→ **Collected data entries**
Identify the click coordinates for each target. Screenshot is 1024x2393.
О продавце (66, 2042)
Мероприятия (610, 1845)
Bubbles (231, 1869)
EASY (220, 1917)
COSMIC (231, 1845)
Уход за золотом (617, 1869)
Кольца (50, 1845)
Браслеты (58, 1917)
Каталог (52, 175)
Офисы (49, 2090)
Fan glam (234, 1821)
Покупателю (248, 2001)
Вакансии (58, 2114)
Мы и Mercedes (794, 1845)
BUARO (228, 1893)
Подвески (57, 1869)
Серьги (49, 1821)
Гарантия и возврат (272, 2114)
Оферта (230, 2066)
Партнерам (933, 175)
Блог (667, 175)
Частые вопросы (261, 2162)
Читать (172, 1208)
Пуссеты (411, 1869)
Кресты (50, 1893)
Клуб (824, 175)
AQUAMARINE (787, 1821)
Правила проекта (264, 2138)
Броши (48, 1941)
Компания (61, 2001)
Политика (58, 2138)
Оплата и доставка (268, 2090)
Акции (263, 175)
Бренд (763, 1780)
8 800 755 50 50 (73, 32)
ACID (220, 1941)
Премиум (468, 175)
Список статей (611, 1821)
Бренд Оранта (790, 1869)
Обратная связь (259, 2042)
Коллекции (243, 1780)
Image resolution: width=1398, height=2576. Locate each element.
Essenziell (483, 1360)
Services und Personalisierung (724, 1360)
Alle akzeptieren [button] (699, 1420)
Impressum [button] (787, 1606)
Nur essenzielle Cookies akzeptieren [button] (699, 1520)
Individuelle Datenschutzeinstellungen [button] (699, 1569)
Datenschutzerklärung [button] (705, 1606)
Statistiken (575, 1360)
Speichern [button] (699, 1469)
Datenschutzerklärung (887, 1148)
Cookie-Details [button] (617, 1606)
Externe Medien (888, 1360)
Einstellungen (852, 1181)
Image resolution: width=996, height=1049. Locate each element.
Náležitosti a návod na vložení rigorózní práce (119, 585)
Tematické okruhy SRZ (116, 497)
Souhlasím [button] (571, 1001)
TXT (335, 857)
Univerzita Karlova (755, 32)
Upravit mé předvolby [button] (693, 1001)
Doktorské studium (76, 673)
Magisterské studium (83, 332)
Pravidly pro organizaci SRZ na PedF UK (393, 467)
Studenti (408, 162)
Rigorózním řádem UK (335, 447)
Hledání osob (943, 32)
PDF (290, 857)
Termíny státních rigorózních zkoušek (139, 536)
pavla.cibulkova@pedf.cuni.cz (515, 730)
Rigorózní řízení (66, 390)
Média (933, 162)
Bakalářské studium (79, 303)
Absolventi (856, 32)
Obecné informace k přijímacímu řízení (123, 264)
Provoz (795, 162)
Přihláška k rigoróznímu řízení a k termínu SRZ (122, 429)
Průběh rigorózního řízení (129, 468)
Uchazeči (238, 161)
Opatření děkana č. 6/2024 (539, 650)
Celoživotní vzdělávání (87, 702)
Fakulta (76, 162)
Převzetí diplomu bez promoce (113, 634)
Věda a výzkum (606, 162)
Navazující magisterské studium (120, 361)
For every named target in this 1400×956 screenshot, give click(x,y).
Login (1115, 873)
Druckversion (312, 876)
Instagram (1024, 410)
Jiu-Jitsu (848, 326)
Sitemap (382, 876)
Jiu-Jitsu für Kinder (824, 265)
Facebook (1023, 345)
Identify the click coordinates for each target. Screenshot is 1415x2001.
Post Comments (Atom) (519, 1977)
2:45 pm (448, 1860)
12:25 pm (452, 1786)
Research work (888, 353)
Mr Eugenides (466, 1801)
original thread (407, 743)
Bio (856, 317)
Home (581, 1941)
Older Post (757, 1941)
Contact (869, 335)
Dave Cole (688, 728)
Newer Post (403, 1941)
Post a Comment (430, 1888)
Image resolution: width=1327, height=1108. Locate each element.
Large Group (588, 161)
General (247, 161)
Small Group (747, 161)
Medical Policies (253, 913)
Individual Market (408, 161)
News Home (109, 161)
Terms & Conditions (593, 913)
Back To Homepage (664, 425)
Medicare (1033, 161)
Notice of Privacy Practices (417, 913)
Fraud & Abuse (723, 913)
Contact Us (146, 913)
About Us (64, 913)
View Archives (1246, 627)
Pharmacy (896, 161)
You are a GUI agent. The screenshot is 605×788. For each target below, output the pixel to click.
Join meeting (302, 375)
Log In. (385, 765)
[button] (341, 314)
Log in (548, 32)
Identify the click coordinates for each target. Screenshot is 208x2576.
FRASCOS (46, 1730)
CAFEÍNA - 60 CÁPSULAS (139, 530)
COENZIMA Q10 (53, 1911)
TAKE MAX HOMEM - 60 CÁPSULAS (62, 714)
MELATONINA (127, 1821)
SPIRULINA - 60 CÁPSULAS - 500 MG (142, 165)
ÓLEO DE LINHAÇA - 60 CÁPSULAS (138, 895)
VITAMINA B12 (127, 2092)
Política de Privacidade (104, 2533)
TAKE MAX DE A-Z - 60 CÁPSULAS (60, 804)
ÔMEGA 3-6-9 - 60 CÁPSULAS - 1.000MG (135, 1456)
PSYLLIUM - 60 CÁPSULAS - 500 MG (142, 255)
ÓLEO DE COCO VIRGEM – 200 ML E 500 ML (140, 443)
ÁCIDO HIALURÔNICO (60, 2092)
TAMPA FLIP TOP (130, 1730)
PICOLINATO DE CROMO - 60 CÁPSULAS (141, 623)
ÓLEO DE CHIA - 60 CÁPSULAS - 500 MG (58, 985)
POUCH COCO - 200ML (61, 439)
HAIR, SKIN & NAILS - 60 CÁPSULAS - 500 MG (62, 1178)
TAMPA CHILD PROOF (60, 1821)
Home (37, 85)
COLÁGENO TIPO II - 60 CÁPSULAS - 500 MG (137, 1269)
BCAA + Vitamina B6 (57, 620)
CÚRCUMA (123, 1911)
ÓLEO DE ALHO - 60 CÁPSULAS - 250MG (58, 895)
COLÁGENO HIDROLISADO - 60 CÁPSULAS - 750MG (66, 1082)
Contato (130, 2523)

→ **Exercise aim**
In the entries above, replace "Datenschutzerklärung" with "Datenschutzhinweise" wherever it occurs. Reproduce every line with nothing else altered.

→ **Complete response**
Identify the click coordinates for each target. Screenshot is 1024x2393.
О продавце (66, 2042)
Мероприятия (610, 1845)
Bubbles (231, 1869)
EASY (220, 1917)
COSMIC (231, 1845)
Уход за золотом (617, 1869)
Кольца (50, 1845)
Браслеты (58, 1917)
Каталог (52, 175)
Офисы (49, 2090)
Fan glam (234, 1821)
Покупателю (248, 2001)
Вакансии (58, 2114)
Мы и Mercedes (794, 1845)
BUARO (228, 1893)
Подвески (57, 1869)
Серьги (49, 1821)
Гарантия и возврат (272, 2114)
Оферта (230, 2066)
Партнерам (933, 175)
Блог (667, 175)
Частые вопросы (261, 2162)
Читать (172, 1208)
Пуссеты (411, 1869)
Кресты (50, 1893)
Клуб (824, 175)
AQUAMARINE (787, 1821)
Правила проекта (264, 2138)
Броши (48, 1941)
Компания (61, 2001)
Политика (58, 2138)
Оплата и доставка (268, 2090)
Акции (263, 175)
Бренд (763, 1780)
8 800 755 50 50 (73, 32)
ACID (220, 1941)
Премиум (468, 175)
Список статей (611, 1821)
Бренд Оранта (790, 1869)
Обратная связь (259, 2042)
Коллекции (243, 1780)
Image resolution: width=1398, height=2576. Locate each element.
Essenziell (483, 1360)
Services und Personalisierung (724, 1360)
Alle akzeptieren [button] (699, 1420)
Impressum [button] (787, 1606)
Nur essenzielle Cookies akzeptieren [button] (699, 1520)
Individuelle Datenschutzeinstellungen [button] (699, 1569)
Datenschutzhinweise [button] (705, 1606)
Statistiken (575, 1360)
Speichern [button] (699, 1469)
Datenschutzhinweise (887, 1148)
Cookie-Details [button] (617, 1606)
Externe Medien (888, 1360)
Einstellungen (852, 1181)
Image resolution: width=996, height=1049. Locate each element.
Náležitosti a návod na vložení rigorózní práce (119, 585)
Tematické okruhy SRZ (116, 497)
Souhlasím [button] (571, 1001)
TXT (335, 857)
Univerzita Karlova (755, 32)
Upravit mé předvolby [button] (693, 1001)
Doktorské studium (76, 673)
Magisterské studium (83, 332)
Pravidly pro organizaci SRZ na PedF UK (393, 467)
Studenti (408, 162)
Rigorózním řádem UK (335, 447)
Hledání osob (943, 32)
PDF (290, 857)
Termíny státních rigorózních zkoušek (139, 536)
pavla.cibulkova@pedf.cuni.cz (515, 730)
Rigorózní řízení (66, 390)
Média (933, 162)
Bakalářské studium (79, 303)
Absolventi (856, 32)
Obecné informace k přijímacímu řízení (123, 264)
Provoz (795, 162)
Přihláška k rigoróznímu řízení a k termínu SRZ (122, 429)
Průběh rigorózního řízení (129, 468)
Uchazeči (238, 161)
Opatření děkana č. 6/2024 (539, 650)
Celoživotní vzdělávání (87, 702)
Fakulta (76, 162)
Převzetí diplomu bez promoce (113, 634)
Věda a výzkum (606, 162)
Navazující magisterské studium (120, 361)
For every named target in this 1400×956 screenshot, give click(x,y).
Login (1115, 873)
Druckversion (312, 876)
Instagram (1024, 410)
Jiu-Jitsu (848, 326)
Sitemap (382, 876)
Jiu-Jitsu für Kinder (824, 265)
Facebook (1023, 345)
Identify the click coordinates for each target. Screenshot is 1415x2001.
Post Comments (Atom) (519, 1977)
2:45 pm (448, 1860)
12:25 pm (452, 1786)
Research work (888, 353)
Mr Eugenides (466, 1801)
original thread (407, 743)
Bio (856, 317)
Home (581, 1941)
Older Post (757, 1941)
Contact (869, 335)
Dave Cole (688, 728)
Newer Post (403, 1941)
Post a Comment (430, 1888)
Image resolution: width=1327, height=1108. Locate each element.
Large Group (588, 161)
General (247, 161)
Small Group (747, 161)
Medical Policies (253, 913)
Individual Market (408, 161)
News Home (109, 161)
Terms & Conditions (593, 913)
Back To Homepage (664, 425)
Medicare (1033, 161)
Notice of Privacy Practices (417, 913)
Fraud & Abuse (723, 913)
Contact Us (146, 913)
About Us (64, 913)
View Archives (1246, 627)
Pharmacy (896, 161)
You are a GUI agent. The screenshot is 605×788. For each target below, output the pixel to click.
Join meeting (302, 375)
Log In. (385, 765)
[button] (341, 314)
Log in (548, 32)
Identify the click coordinates for each target. Screenshot is 208x2576.
FRASCOS (46, 1730)
CAFEÍNA - 60 CÁPSULAS (139, 530)
COENZIMA Q10 (53, 1911)
TAKE MAX HOMEM - 60 CÁPSULAS (62, 714)
MELATONINA (127, 1821)
SPIRULINA - 60 CÁPSULAS - 500 MG (142, 165)
ÓLEO DE LINHAÇA - 60 CÁPSULAS (138, 895)
VITAMINA B12 (127, 2092)
Política de Privacidade (104, 2533)
TAKE MAX DE A-Z - 60 CÁPSULAS (60, 804)
ÔMEGA 3-6-9 - 60 CÁPSULAS - 1.000MG (135, 1456)
PSYLLIUM - 60 CÁPSULAS - 500 MG (142, 255)
ÓLEO DE COCO VIRGEM – 200 ML E 500 ML (140, 443)
ÁCIDO HIALURÔNICO (60, 2092)
TAMPA FLIP TOP (130, 1730)
PICOLINATO DE CROMO - 60 CÁPSULAS (141, 623)
ÓLEO DE CHIA - 60 CÁPSULAS - 500 MG (58, 985)
POUCH COCO - 200ML (61, 439)
HAIR, SKIN & NAILS - 60 CÁPSULAS - 500 MG (62, 1178)
TAMPA CHILD PROOF (60, 1821)
Home (37, 85)
COLÁGENO TIPO II - 60 CÁPSULAS - 500 MG (137, 1269)
BCAA + Vitamina B6 (57, 620)
CÚRCUMA (123, 1911)
ÓLEO DE ALHO - 60 CÁPSULAS - 250MG (58, 895)
COLÁGENO HIDROLISADO - 60 CÁPSULAS - 750MG (66, 1082)
Contato (130, 2523)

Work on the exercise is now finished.